======== EXERCISE MATERIAL ========

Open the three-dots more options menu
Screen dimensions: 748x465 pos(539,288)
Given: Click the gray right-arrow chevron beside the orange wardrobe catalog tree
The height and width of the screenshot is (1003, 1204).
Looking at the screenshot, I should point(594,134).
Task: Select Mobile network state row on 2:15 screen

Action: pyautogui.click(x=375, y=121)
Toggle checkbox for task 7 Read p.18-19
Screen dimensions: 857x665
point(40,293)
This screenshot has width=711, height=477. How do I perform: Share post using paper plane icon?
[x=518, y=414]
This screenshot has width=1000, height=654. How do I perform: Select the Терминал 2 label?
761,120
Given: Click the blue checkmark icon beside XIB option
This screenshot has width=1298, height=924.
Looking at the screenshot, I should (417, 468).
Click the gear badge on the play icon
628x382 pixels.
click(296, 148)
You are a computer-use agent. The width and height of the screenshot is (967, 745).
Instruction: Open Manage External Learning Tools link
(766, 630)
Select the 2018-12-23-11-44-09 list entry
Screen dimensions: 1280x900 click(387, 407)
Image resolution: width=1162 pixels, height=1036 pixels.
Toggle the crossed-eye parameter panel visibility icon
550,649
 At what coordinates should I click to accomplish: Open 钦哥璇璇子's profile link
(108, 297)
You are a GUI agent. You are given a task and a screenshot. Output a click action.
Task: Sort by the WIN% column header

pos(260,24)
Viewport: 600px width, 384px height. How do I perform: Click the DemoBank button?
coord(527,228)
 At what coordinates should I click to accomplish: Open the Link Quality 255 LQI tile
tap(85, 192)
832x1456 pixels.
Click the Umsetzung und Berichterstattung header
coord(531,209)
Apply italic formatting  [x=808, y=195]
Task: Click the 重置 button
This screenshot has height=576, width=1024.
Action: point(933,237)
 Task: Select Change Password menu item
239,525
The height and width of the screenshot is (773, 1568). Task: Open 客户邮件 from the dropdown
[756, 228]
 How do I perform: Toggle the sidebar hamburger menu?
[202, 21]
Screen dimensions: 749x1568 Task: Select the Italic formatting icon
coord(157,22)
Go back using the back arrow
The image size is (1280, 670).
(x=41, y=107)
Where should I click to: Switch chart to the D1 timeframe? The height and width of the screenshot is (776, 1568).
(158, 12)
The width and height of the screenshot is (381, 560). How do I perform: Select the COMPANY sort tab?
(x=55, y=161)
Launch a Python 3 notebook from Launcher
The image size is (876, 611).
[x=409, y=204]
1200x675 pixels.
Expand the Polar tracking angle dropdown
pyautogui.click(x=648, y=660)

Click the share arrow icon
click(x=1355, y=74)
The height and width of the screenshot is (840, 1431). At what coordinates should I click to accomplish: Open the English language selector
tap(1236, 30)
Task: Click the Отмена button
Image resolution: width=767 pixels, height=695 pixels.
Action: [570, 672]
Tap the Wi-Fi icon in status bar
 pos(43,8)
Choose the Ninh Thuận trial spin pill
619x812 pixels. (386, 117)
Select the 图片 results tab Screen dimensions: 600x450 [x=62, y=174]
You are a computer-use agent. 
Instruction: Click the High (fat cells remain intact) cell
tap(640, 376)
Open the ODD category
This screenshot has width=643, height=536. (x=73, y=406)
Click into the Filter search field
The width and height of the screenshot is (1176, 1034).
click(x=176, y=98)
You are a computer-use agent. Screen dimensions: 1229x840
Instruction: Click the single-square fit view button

========

Find the word "beside" in the entries above and gather every line that holds it.

**THE COMPLETED TASK**
Given: Click the gray right-arrow chevron beside the orange wardrobe catalog tree
Given: Click the blue checkmark icon beside XIB option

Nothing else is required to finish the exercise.